Convert every line of the entries below into a JSON list of strings, with one string per line and any blank lines omitted.

## Dataset extract
** start **
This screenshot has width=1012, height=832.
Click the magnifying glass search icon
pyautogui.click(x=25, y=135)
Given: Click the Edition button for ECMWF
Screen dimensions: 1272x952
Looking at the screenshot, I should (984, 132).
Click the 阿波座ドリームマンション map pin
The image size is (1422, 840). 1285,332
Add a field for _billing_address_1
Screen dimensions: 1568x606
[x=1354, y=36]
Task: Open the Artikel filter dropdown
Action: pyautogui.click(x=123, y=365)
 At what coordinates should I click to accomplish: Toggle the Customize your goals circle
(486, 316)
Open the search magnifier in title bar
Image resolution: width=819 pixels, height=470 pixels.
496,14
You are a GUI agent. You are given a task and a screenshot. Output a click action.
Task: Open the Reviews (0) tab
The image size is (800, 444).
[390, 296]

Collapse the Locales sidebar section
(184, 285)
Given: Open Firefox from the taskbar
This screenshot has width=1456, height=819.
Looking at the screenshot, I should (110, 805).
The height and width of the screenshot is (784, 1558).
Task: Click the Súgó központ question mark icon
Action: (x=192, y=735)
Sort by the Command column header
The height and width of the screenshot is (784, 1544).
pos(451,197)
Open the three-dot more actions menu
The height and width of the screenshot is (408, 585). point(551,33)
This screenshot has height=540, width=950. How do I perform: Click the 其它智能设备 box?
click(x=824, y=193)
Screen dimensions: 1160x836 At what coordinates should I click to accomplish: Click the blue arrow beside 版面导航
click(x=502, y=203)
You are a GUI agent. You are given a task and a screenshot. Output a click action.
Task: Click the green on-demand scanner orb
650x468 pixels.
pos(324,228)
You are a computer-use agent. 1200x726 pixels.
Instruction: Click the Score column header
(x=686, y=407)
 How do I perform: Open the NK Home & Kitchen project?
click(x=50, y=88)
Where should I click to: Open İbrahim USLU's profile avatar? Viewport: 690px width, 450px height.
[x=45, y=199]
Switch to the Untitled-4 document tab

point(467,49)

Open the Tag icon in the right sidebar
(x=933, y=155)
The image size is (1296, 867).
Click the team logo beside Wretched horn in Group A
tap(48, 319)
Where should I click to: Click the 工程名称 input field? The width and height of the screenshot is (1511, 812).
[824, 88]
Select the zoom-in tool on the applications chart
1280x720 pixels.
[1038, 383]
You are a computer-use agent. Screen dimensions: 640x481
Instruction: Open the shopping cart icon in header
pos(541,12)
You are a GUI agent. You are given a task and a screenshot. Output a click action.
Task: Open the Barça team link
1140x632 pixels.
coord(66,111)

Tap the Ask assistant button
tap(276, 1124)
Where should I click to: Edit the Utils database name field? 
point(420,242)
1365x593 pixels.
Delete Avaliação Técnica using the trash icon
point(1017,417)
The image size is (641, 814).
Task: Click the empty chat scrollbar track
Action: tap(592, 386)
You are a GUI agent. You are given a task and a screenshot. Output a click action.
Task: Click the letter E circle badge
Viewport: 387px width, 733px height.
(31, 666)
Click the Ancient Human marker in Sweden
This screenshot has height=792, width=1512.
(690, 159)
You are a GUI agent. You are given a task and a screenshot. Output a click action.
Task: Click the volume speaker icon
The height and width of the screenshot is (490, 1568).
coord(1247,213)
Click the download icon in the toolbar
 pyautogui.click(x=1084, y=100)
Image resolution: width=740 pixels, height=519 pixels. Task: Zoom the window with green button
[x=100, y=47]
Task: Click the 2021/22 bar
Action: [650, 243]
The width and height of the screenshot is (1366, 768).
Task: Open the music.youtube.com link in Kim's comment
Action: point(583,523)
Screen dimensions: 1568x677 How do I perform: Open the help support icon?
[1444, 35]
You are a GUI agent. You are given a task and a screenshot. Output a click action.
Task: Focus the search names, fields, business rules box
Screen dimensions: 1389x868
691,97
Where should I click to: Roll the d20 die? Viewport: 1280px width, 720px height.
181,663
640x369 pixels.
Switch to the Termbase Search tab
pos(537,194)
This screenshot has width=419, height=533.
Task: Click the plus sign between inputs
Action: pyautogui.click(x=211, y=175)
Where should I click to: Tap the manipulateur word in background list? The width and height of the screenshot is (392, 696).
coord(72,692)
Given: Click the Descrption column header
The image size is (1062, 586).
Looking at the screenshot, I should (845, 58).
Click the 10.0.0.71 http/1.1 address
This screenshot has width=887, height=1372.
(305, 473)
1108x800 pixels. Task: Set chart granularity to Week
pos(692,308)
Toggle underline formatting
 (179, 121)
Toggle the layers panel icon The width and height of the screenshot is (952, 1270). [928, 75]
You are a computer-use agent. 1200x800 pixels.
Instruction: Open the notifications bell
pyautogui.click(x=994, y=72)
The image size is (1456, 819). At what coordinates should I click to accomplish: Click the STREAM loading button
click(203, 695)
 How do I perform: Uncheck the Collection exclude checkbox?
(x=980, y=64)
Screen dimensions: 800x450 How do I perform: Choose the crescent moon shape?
** end **
## The output
[
  "This screenshot has width=1012, height=832.",
  "Click the magnifying glass search icon",
  "pyautogui.click(x=25, y=135)",
  "Given: Click the Edition button for ECMWF",
  "Screen dimensions: 1272x952",
  "Looking at the screenshot, I should (984, 132).",
  "Click the 阿波座ドリームマンション map pin",
  "The image size is (1422, 840). 1285,332",
  "Add a field for _billing_address_1",
  "Screen dimensions: 1568x606",
  "[x=1354, y=36]",
  "Task: Open the Artikel filter dropdown",
  "Action: pyautogui.click(x=123, y=365)",
  " At what coordinates should I click to accomplish: Toggle the Customize your goals circle",
  "(486, 316)",
  "Open the search magnifier in title bar",
  "Image resolution: width=819 pixels, height=470 pixels.",
  "496,14",
  "You are a GUI agent. You are given a task and a screenshot. Output a click action.",
  "Task: Open the Reviews (0) tab",
  "The image size is (800, 444).",
  "[390, 296]",
  "Collapse the Locales sidebar section",
  "(184, 285)",
  "Given: Open Firefox from the taskbar",
  "This screenshot has width=1456, height=819.",
  "Looking at the screenshot, I should (110, 805).",
  "The height and width of the screenshot is (784, 1558).",
  "Task: Click the Súgó központ question mark icon",
  "Action: (x=192, y=735)",
  "Sort by the Command column header",
  "The height and width of the screenshot is (784, 1544).",
  "pos(451,197)",
  "Open the three-dot more actions menu",
  "The height and width of the screenshot is (408, 585). point(551,33)",
  "This screenshot has height=540, width=950. How do I perform: Click the 其它智能设备 box?",
  "click(x=824, y=193)",
  "Screen dimensions: 1160x836 At what coordinates should I click to accomplish: Click the blue arrow beside 版面导航",
  "click(x=502, y=203)",
  "You are a GUI agent. You are given a task and a screenshot. Output a click action.",
  "Task: Click the green on-demand scanner orb",
  "650x468 pixels.",
  "pos(324,228)",
  "You are a computer-use agent. 1200x726 pixels.",
  "Instruction: Click the Score column header",
  "(x=686, y=407)",
  " How do I perform: Open the NK Home & Kitchen project?",
  "click(x=50, y=88)",
  "Where should I click to: Open İbrahim USLU's profile avatar? Viewport: 690px width, 450px height.",
  "[x=45, y=199]",
  "Switch to the Untitled-4 document tab",
  "point(467,49)",
  "Open the Tag icon in the right sidebar",
  "(x=933, y=155)",
  "The image size is (1296, 867).",
  "Click the team logo beside Wretched horn in Group A",
  "tap(48, 319)",
  "Where should I click to: Click the 工程名称 input field? The width and height of the screenshot is (1511, 812).",
  "[824, 88]",
  "Select the zoom-in tool on the applications chart",
  "1280x720 pixels.",
  "[1038, 383]",
  "You are a computer-use agent. Screen dimensions: 640x481",
  "Instruction: Open the shopping cart icon in header",
  "pos(541,12)",
  "You are a GUI agent. You are given a task and a screenshot. Output a click action.",
  "Task: Open the Barça team link",
  "1140x632 pixels.",
  "coord(66,111)",
  "Tap the Ask assistant button",
  "tap(276, 1124)",
  "Where should I click to: Edit the Utils database name field? ",
  "point(420,242)",
  "1365x593 pixels.",
  "Delete Avaliação Técnica using the trash icon",
  "point(1017,417)",
  "The image size is (641, 814).",
  "Task: Click the empty chat scrollbar track",
  "Action: tap(592, 386)",
  "You are a GUI agent. You are given a task and a screenshot. Output a click action.",
  "Task: Click the letter E circle badge",
  "Viewport: 387px width, 733px height.",
  "(31, 666)",
  "Click the Ancient Human marker in Sweden",
  "This screenshot has height=792, width=1512.",
  "(690, 159)",
  "You are a GUI agent. You are given a task and a screenshot. Output a click action.",
  "Task: Click the volume speaker icon",
  "The height and width of the screenshot is (490, 1568).",
  "coord(1247,213)",
  "Click the download icon in the toolbar",
  " pyautogui.click(x=1084, y=100)",
  "Image resolution: width=740 pixels, height=519 pixels. Task: Zoom the window with green button",
  "[x=100, y=47]",
  "Task: Click the 2021/22 bar",
  "Action: [650, 243]",
  "The width and height of the screenshot is (1366, 768).",
  "Task: Open the music.youtube.com link in Kim's comment",
  "Action: point(583,523)",
  "Screen dimensions: 1568x677 How do I perform: Open the help support icon?",
  "[1444, 35]",
  "You are a GUI agent. You are given a task and a screenshot. Output a click action.",
  "Task: Focus the search names, fields, business rules box",
  "Screen dimensions: 1389x868",
  "691,97",
  "Where should I click to: Roll the d20 die? Viewport: 1280px width, 720px height.",
  "181,663",
  "640x369 pixels.",
  "Switch to the Termbase Search tab",
  "pos(537,194)",
  "This screenshot has width=419, height=533.",
  "Task: Click the plus sign between inputs",
  "Action: pyautogui.click(x=211, y=175)",
  "Where should I click to: Tap the manipulateur word in background list? The width and height of the screenshot is (392, 696).",
  "coord(72,692)",
  "Given: Click the Descrption column header",
  "The image size is (1062, 586).",
  "Looking at the screenshot, I should (845, 58).",
  "Click the 10.0.0.71 http/1.1 address",
  "This screenshot has width=887, height=1372.",
  "(305, 473)",
  "1108x800 pixels. Task: Set chart granularity to Week",
  "pos(692,308)",
  "Toggle underline formatting",
  " (179, 121)",
  "Toggle the layers panel icon The width and height of the screenshot is (952, 1270). [928, 75]",
  "You are a computer-use agent. 1200x800 pixels.",
  "Instruction: Open the notifications bell",
  "pyautogui.click(x=994, y=72)",
  "The image size is (1456, 819). At what coordinates should I click to accomplish: Click the STREAM loading button",
  "click(203, 695)",
  " How do I perform: Uncheck the Collection exclude checkbox?",
  "(x=980, y=64)",
  "Screen dimensions: 800x450 How do I perform: Choose the crescent moon shape?"
]